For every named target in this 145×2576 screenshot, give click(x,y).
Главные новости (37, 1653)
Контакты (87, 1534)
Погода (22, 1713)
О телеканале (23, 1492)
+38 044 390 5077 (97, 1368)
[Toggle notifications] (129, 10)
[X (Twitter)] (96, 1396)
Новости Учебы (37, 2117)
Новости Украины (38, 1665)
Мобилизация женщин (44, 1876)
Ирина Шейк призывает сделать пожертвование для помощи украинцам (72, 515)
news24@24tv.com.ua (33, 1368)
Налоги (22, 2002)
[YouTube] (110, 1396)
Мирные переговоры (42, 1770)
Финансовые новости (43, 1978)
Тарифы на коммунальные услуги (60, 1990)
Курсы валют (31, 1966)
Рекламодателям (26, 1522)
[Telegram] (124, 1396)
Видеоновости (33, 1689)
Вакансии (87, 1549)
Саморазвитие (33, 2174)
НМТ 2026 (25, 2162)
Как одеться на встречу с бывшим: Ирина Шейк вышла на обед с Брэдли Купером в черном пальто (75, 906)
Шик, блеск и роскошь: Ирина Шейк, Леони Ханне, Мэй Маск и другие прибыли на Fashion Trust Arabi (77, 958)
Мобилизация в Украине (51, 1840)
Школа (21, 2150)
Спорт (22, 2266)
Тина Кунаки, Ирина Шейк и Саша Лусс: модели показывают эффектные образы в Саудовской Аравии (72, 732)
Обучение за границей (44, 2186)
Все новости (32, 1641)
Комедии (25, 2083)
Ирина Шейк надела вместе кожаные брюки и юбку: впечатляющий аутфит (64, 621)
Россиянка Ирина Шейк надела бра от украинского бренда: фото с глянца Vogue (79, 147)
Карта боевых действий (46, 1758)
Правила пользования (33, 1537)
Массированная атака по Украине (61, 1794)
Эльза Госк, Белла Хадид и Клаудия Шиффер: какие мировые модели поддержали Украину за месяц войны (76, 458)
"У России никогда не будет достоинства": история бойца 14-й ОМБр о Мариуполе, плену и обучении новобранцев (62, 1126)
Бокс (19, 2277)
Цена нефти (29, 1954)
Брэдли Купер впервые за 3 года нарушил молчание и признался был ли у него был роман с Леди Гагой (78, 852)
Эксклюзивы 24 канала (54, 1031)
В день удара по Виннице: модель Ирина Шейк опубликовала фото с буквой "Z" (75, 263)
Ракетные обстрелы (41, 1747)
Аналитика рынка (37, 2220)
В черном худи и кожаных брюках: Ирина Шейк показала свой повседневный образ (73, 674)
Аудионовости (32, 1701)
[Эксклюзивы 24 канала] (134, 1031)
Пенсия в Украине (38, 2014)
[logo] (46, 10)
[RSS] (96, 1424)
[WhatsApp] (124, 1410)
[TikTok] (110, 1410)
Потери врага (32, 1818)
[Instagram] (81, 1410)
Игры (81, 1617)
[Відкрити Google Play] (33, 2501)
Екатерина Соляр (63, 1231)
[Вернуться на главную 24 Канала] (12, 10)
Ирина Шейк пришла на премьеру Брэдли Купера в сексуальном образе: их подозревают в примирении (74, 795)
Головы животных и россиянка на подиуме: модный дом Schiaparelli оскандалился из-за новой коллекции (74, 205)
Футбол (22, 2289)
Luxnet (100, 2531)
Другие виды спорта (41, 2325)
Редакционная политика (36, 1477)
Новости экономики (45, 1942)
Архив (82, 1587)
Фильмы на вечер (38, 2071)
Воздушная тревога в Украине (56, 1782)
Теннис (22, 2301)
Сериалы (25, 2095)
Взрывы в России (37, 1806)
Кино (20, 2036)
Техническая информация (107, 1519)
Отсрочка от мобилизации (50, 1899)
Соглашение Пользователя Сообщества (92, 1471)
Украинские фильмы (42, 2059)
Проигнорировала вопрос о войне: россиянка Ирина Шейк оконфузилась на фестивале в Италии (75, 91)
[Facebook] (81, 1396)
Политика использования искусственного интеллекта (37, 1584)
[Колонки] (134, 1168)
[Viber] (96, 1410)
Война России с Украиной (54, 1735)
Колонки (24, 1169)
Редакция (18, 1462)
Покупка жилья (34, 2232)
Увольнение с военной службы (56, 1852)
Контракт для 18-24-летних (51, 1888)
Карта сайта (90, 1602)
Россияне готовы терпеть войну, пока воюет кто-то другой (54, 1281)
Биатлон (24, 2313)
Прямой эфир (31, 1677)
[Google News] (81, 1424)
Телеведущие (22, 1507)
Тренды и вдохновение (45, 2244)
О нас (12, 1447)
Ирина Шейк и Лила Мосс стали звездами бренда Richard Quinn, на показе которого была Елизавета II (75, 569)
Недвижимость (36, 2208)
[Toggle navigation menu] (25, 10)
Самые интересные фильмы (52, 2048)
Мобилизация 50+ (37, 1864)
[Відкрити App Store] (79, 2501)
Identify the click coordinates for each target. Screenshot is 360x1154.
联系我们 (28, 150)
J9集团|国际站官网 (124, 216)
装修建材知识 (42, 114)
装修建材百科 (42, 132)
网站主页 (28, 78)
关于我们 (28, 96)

____

* **Task goal**
Extract every record and return it verbatim.

* **Exercise solution**
For every named target in this 145×2576 screenshot, give click(x,y).
Главные новости (37, 1653)
Контакты (87, 1534)
Погода (22, 1713)
О телеканале (23, 1492)
+38 044 390 5077 (97, 1368)
[Toggle notifications] (129, 10)
[X (Twitter)] (96, 1396)
Новости Учебы (37, 2117)
Новости Украины (38, 1665)
Мобилизация женщин (44, 1876)
Ирина Шейк призывает сделать пожертвование для помощи украинцам (72, 515)
news24@24tv.com.ua (33, 1368)
Налоги (22, 2002)
[YouTube] (110, 1396)
Мирные переговоры (42, 1770)
Финансовые новости (43, 1978)
Тарифы на коммунальные услуги (60, 1990)
Курсы валют (31, 1966)
Рекламодателям (26, 1522)
[Telegram] (124, 1396)
Видеоновости (33, 1689)
Вакансии (87, 1549)
Саморазвитие (33, 2174)
НМТ 2026 (25, 2162)
Как одеться на встречу с бывшим: Ирина Шейк вышла на обед с Брэдли Купером в черном пальто (75, 906)
Шик, блеск и роскошь: Ирина Шейк, Леони Ханне, Мэй Маск и другие прибыли на Fashion Trust Arabi (77, 958)
Мобилизация в Украине (51, 1840)
Школа (21, 2150)
Спорт (22, 2266)
Тина Кунаки, Ирина Шейк и Саша Лусс: модели показывают эффектные образы в Саудовской Аравии (72, 732)
Обучение за границей (44, 2186)
Все новости (32, 1641)
Комедии (25, 2083)
Ирина Шейк надела вместе кожаные брюки и юбку: впечатляющий аутфит (64, 621)
Россиянка Ирина Шейк надела бра от украинского бренда: фото с глянца Vogue (79, 147)
Карта боевых действий (46, 1758)
Правила пользования (33, 1537)
Массированная атака по Украине (61, 1794)
Эльза Госк, Белла Хадид и Клаудия Шиффер: какие мировые модели поддержали Украину за месяц войны (76, 458)
"У России никогда не будет достоинства": история бойца 14-й ОМБр о Мариуполе, плену и обучении новобранцев (62, 1126)
Бокс (19, 2277)
Цена нефти (29, 1954)
Брэдли Купер впервые за 3 года нарушил молчание и признался был ли у него был роман с Леди Гагой (78, 852)
Эксклюзивы 24 канала (54, 1031)
В день удара по Виннице: модель Ирина Шейк опубликовала фото с буквой "Z" (75, 263)
Ракетные обстрелы (41, 1747)
Аналитика рынка (37, 2220)
В черном худи и кожаных брюках: Ирина Шейк показала свой повседневный образ (73, 674)
Аудионовости (32, 1701)
[Эксклюзивы 24 канала] (134, 1031)
Пенсия в Украине (38, 2014)
[logo] (46, 10)
[RSS] (96, 1424)
[WhatsApp] (124, 1410)
[TikTok] (110, 1410)
Потери врага (32, 1818)
[Instagram] (81, 1410)
Игры (81, 1617)
[Відкрити Google Play] (33, 2501)
Екатерина Соляр (63, 1231)
[Вернуться на главную 24 Канала] (12, 10)
Ирина Шейк пришла на премьеру Брэдли Купера в сексуальном образе: их подозревают в примирении (74, 795)
Головы животных и россиянка на подиуме: модный дом Schiaparelli оскандалился из-за новой коллекции (74, 205)
Футбол (22, 2289)
Luxnet (100, 2531)
Другие виды спорта (41, 2325)
Редакционная политика (36, 1477)
Новости экономики (45, 1942)
Архив (82, 1587)
Фильмы на вечер (38, 2071)
Воздушная тревога в Украине (56, 1782)
Теннис (22, 2301)
Сериалы (25, 2095)
Взрывы в России (37, 1806)
Кино (20, 2036)
Техническая информация (107, 1519)
Отсрочка от мобилизации (50, 1899)
Соглашение Пользователя Сообщества (92, 1471)
Украинские фильмы (42, 2059)
Проигнорировала вопрос о войне: россиянка Ирина Шейк оконфузилась на фестивале в Италии (75, 91)
[Facebook] (81, 1396)
Политика использования искусственного интеллекта (37, 1584)
[Колонки] (134, 1168)
[Viber] (96, 1410)
Война России с Украиной (54, 1735)
Колонки (24, 1169)
Редакция (18, 1462)
Покупка жилья (34, 2232)
Увольнение с военной службы (56, 1852)
Контракт для 18-24-летних (51, 1888)
Карта сайта (90, 1602)
Россияне готовы терпеть войну, пока воюет кто-то другой (54, 1281)
Биатлон (24, 2313)
Прямой эфир (31, 1677)
[Google News] (81, 1424)
Телеведущие (22, 1507)
Тренды и вдохновение (45, 2244)
О нас (12, 1447)
Ирина Шейк и Лила Мосс стали звездами бренда Richard Quinn, на показе которого была Елизавета II (75, 569)
Недвижимость (36, 2208)
[Toggle navigation menu] (25, 10)
Самые интересные фильмы (52, 2048)
Мобилизация 50+ (37, 1864)
[Відкрити App Store] (79, 2501)
Identify the click coordinates for each target. Screenshot is 360x1154.
联系我们 (28, 150)
J9集团|国际站官网 (124, 216)
装修建材知识 (42, 114)
装修建材百科 (42, 132)
网站主页 (28, 78)
关于我们 (28, 96)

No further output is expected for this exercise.